The boxes also can compete with one another. The greater your success in the present, the more difficulty you will have in executing breakthrough strategies for the future – a problem he calls “the success trap.” As for ditching existing activities, we all know how difficult that can be, yet failing to address the matter can limit your success today and tomorrow.
In Box 1, you run the core business at peak efficiency. Innovation occurs but it’s linear, taking place within the existing business model to extend brands and improve product offerings. The focus is on short-term customer needs and optimizing operations for efficiency and cost. Leaders set challenging goals, analyze data to spot and address exceptions, and create a culture for high-level execution.
The future is actually built in Box 2, he says, where you let go of past practices, habits, activities and attitudes. That creates space and frees up resources that can be used to support unusual, non-linear ideas. But the past always fights back, he warns, and you will need to be prepared to make tough calls about the values you need to leave behind for success in the future, while remembering that some values are still needed for Box 1.
Box 3 is for experimentation and innovation, looking for a non-linear breakthrough that can take you to new heights. It involves learning new things and hedging risks, testing assumptions not only on the product you have in mind, but also the business model and market you hope to develop.
“It’s not always obvious which ideas to pursue first – you need a method to gauge relative value and priority,” he notes. Success rates will be low, so expect that. And don’t trim your sails on Box 3 projects in a downturn, he warns. Judge how you are faring in this box not by revenue but the quality and pace of discovery from experiments.
To keep it simple, he offers these guiding principles:
- You should engage in both linear (Box 1) and non-linear (Box 3) innovations to ensure success in the future.
- Success in Box 1 is the primary inhibitor of taking bold action in Box 3. “You must develop the discipline of selectively forgetting the past (Box 2) or the past will prevent you from creating the future,” he writes.
- Organizing current business models in Box 1 and creating new business models in Box 3 must be pursued simultaneously. That’s tricky, since they call for different activities, skills, methods, metrics, mindsets, and leadership approaches.
- Managing the three boxes is not a flavour-of-the-month project but a long-term journey. It’s endlessly cyclical – you are always preserving the present, destroying the past, and building the future if you want to be successful. “Businesses fail at it when they are sporadic rather than continuous in seeking balance. Like gardens that need regular watering and weeding, each box requires ongoing attention,” he notes.
- Don’t think of the future as far in the distance. It’s today. You are building it, through Box 3 efforts, day by day.

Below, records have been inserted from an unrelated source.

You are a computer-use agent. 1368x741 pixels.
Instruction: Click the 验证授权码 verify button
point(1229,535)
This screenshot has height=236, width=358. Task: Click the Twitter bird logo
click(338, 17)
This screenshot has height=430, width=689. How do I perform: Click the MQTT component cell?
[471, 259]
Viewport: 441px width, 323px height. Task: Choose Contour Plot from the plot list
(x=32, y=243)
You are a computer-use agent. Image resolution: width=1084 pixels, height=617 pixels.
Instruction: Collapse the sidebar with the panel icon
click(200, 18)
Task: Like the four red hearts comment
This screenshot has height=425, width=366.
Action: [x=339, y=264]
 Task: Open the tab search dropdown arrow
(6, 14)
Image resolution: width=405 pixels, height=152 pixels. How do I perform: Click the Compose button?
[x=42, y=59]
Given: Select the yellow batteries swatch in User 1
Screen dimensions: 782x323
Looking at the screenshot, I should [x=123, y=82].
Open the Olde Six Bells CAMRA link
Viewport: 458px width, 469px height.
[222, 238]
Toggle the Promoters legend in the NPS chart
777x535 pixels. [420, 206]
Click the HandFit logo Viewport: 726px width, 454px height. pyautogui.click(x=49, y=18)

- Don’t distract those who work in the core Box 1 from what should be demanding performance goals. “Box 1 cannot execute Box 3 innovations. And that is OK. Remember that Box 3 cannot exist without Box 1. Also, what must be forgotten for the purpose of Box 3 may be vitally important to Box 1,” he says.
- Box 2, forgetting the past, is the most indispensable element of the three-box effort. Using a football analogy, he describes Box 2 as the offensive line, providing time and flexibility for the quarterback – Box 3 – to read the defence, improvise, and execute.

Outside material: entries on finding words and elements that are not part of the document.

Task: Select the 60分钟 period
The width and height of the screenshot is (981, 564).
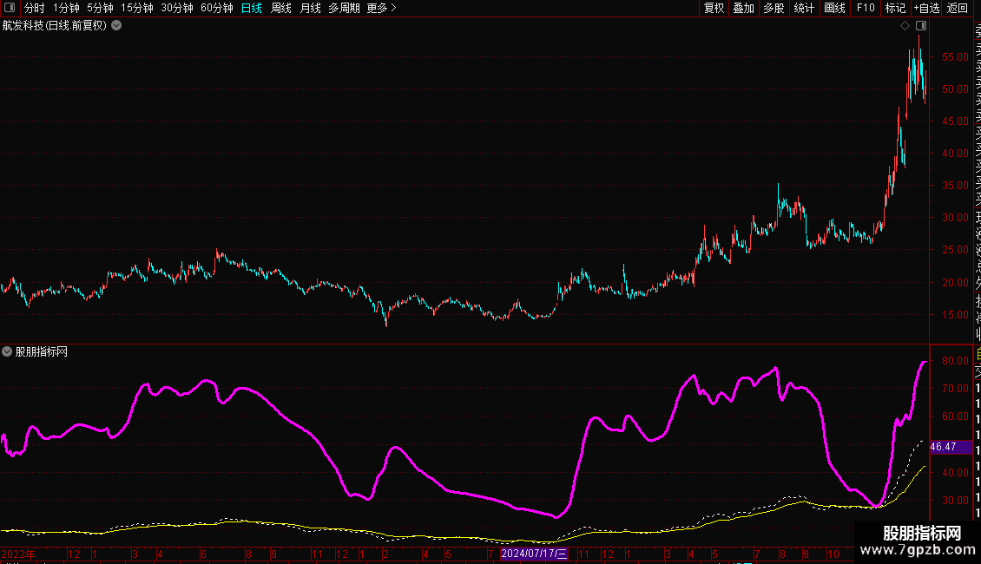Action: [216, 8]
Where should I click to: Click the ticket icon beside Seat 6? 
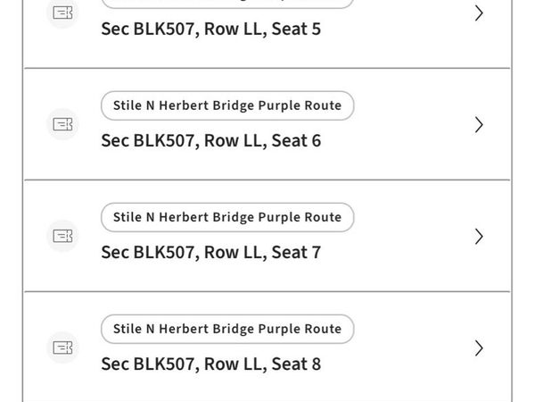point(62,124)
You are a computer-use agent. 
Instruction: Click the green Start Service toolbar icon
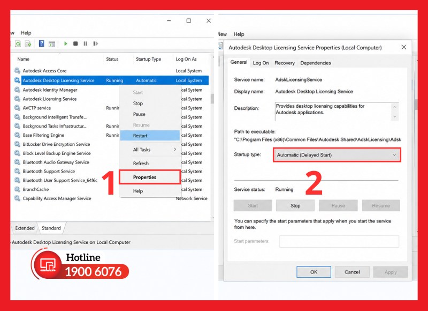pos(65,43)
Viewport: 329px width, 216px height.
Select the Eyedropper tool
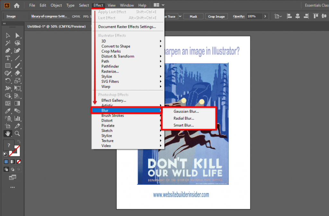[x=8, y=111]
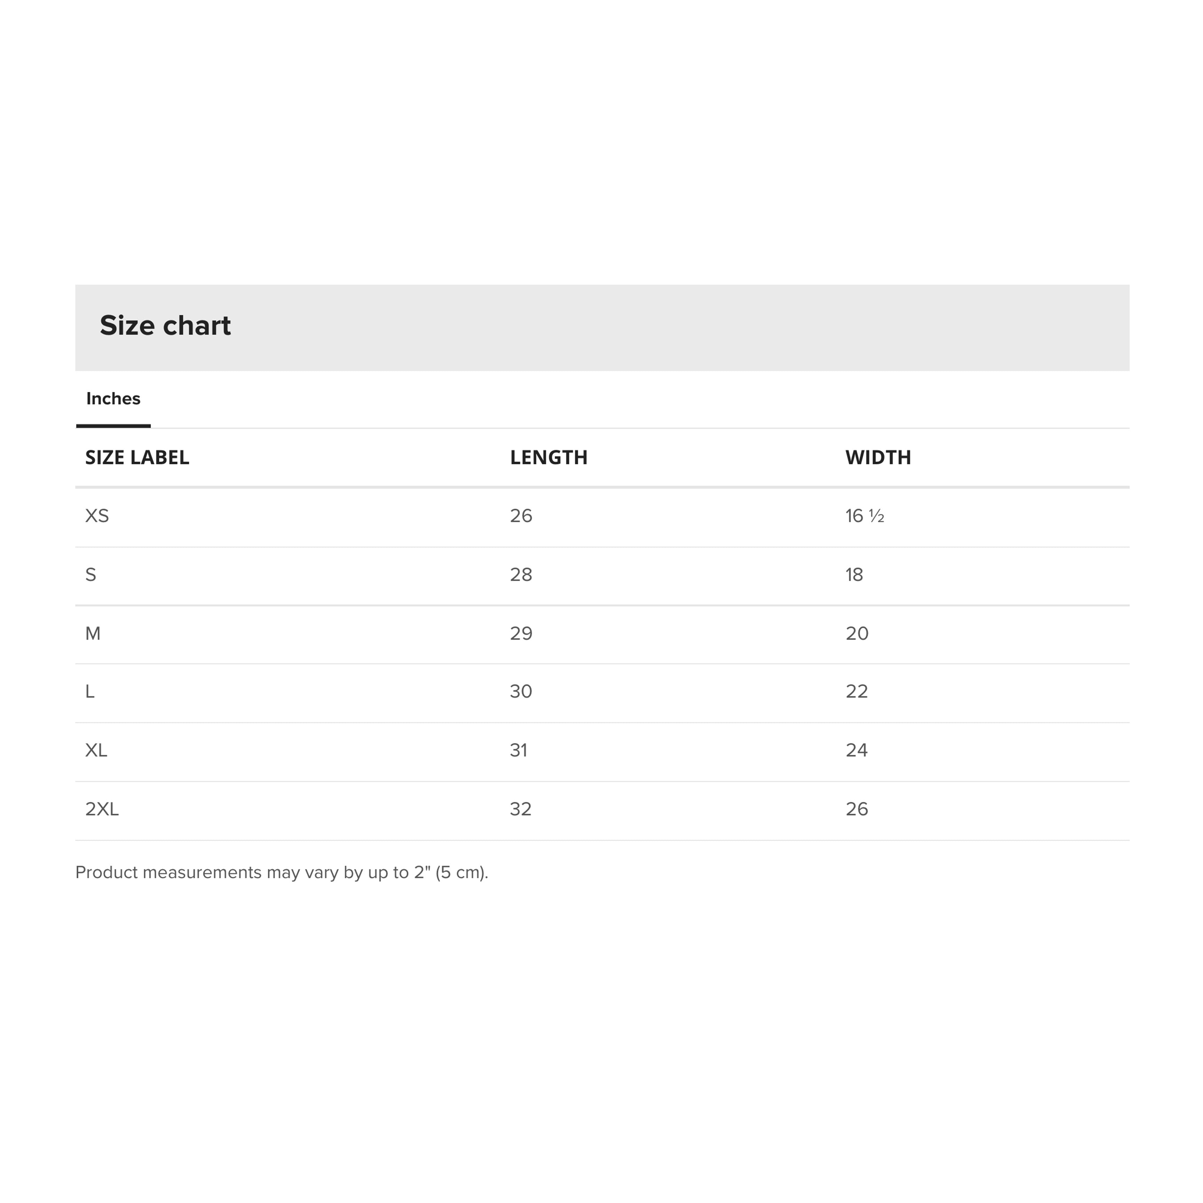
Task: Click the 2XL length value 32
Action: 521,809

“The Three-Box Solution imposes on leaders a requirement for humility because it is essentially a strategy for taking action through continuous learning,” he said.
The book is clearly presented, with illuminating case studies from a variety of organizations helping to explain the ideas. While the opening chapter will suffice for some readers since it gives the essence of the model, those planning on adopting it will benefit from the later chapters, which offer more depth on each of the boxes and achieving balance between them.
Joel Peterson, chairman of JetBlue, shares The 10 Laws of Trust (Amacom, 126 pages, $22.49), written with media consultant David Kaplan.
Retired U.S. Air Force colonel JV Venable calls on his military background to help leaders gain higher performance by Breaking the Trust Barrier (Berrett-Koehler, 189 pages, $27.50).
Consultants Peter Stark and Mary Kelly explain the kinds of behaviour that could sabotage your success in Why Leaders Fail (Bentley Press, 158 pages, $9.99 Kindle) and offer seven prescriptions for success.
In Intentional Relationships (Familius LLC, 159 pages, $24.95), consultant Ken Tucker explores how to work with others and succeed.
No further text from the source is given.